**EXERCISE DIRECTIONS:**
Without any change, set down every record below.

(DATA PROVIDED begins)

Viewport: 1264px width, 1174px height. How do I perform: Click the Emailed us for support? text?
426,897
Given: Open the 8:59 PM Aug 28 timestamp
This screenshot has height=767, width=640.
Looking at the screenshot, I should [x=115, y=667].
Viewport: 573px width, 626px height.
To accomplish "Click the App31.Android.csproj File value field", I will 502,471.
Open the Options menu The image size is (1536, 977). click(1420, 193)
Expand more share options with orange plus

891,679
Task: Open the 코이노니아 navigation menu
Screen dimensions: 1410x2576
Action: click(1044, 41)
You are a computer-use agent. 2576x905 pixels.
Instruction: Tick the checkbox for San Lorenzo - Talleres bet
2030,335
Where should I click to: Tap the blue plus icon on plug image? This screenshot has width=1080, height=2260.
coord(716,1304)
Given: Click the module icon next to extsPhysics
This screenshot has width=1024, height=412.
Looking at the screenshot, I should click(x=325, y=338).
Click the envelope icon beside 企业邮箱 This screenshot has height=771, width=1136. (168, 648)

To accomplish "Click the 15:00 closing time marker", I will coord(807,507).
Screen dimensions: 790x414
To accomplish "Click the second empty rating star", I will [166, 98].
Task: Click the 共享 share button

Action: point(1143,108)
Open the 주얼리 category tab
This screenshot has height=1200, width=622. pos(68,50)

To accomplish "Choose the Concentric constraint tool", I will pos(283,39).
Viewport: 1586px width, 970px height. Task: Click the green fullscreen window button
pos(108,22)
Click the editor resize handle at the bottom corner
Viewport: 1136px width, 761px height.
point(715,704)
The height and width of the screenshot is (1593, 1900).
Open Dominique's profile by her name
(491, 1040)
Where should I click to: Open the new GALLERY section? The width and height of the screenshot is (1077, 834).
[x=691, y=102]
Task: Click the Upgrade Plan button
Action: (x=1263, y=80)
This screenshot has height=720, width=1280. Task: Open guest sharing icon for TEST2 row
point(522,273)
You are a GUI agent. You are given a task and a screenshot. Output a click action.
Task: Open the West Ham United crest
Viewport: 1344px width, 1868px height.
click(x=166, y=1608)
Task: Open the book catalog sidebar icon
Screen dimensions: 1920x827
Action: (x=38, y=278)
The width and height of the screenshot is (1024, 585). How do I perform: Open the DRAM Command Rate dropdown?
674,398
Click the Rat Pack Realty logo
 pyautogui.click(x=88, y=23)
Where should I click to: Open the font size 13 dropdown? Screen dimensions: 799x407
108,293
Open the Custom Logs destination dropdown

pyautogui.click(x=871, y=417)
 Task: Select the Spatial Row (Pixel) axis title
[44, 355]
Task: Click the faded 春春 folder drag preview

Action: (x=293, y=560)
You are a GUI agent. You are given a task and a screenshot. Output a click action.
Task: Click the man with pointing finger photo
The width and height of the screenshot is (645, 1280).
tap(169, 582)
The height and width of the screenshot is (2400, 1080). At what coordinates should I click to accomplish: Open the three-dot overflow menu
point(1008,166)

(DATA PROVIDED ends)

**ANSWER TO THIS TASK:**
Viewport: 1264px width, 1174px height. How do I perform: Click the Emailed us for support? text?
426,897
Given: Open the 8:59 PM Aug 28 timestamp
This screenshot has height=767, width=640.
Looking at the screenshot, I should [x=115, y=667].
Viewport: 573px width, 626px height.
To accomplish "Click the App31.Android.csproj File value field", I will 502,471.
Open the Options menu The image size is (1536, 977). click(1420, 193)
Expand more share options with orange plus

891,679
Task: Open the 코이노니아 navigation menu
Screen dimensions: 1410x2576
Action: click(1044, 41)
You are a computer-use agent. 2576x905 pixels.
Instruction: Tick the checkbox for San Lorenzo - Talleres bet
2030,335
Where should I click to: Tap the blue plus icon on plug image? This screenshot has width=1080, height=2260.
coord(716,1304)
Given: Click the module icon next to extsPhysics
This screenshot has width=1024, height=412.
Looking at the screenshot, I should click(x=325, y=338).
Click the envelope icon beside 企业邮箱 This screenshot has height=771, width=1136. (168, 648)

To accomplish "Click the 15:00 closing time marker", I will coord(807,507).
Screen dimensions: 790x414
To accomplish "Click the second empty rating star", I will [166, 98].
Task: Click the 共享 share button

Action: point(1143,108)
Open the 주얼리 category tab
This screenshot has height=1200, width=622. pos(68,50)

To accomplish "Choose the Concentric constraint tool", I will pos(283,39).
Viewport: 1586px width, 970px height. Task: Click the green fullscreen window button
pos(108,22)
Click the editor resize handle at the bottom corner
Viewport: 1136px width, 761px height.
point(715,704)
The height and width of the screenshot is (1593, 1900).
Open Dominique's profile by her name
(491, 1040)
Where should I click to: Open the new GALLERY section? The width and height of the screenshot is (1077, 834).
[x=691, y=102]
Task: Click the Upgrade Plan button
Action: (x=1263, y=80)
This screenshot has height=720, width=1280. Task: Open guest sharing icon for TEST2 row
point(522,273)
You are a GUI agent. You are given a task and a screenshot. Output a click action.
Task: Open the West Ham United crest
Viewport: 1344px width, 1868px height.
click(x=166, y=1608)
Task: Open the book catalog sidebar icon
Screen dimensions: 1920x827
Action: (x=38, y=278)
The width and height of the screenshot is (1024, 585). How do I perform: Open the DRAM Command Rate dropdown?
674,398
Click the Rat Pack Realty logo
 pyautogui.click(x=88, y=23)
Where should I click to: Open the font size 13 dropdown? Screen dimensions: 799x407
108,293
Open the Custom Logs destination dropdown

pyautogui.click(x=871, y=417)
 Task: Select the Spatial Row (Pixel) axis title
[44, 355]
Task: Click the faded 春春 folder drag preview

Action: (x=293, y=560)
You are a GUI agent. You are given a task and a screenshot. Output a click action.
Task: Click the man with pointing finger photo
The width and height of the screenshot is (645, 1280).
tap(169, 582)
The height and width of the screenshot is (2400, 1080). At what coordinates should I click to accomplish: Open the three-dot overflow menu
point(1008,166)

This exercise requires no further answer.